# WORK ITEM
Could you repeat exactly the lines from the one containing "Select the 'Distance" through the last line of the records, with no pictures?
Top of SUPPLIED MATERIAL
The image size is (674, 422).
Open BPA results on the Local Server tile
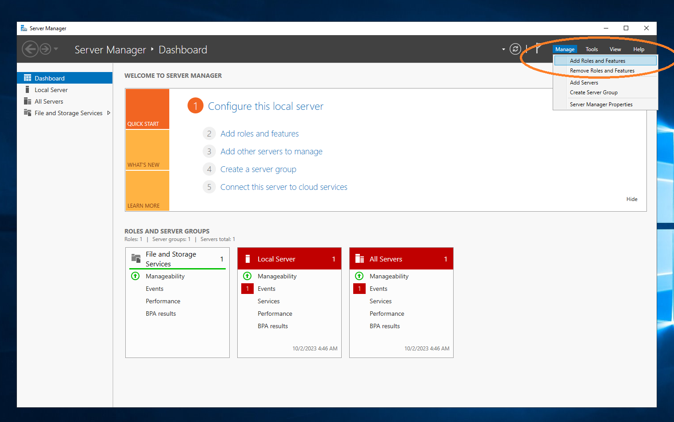point(272,326)
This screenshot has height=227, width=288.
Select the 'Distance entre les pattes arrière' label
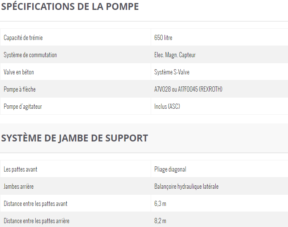point(37,221)
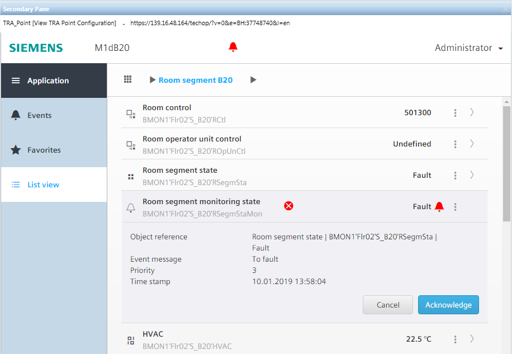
Bottom of SUPPLIED MATERIAL
# EXERCISE RESULT
Select the 'Distance entre les pattes arrière' label
point(37,221)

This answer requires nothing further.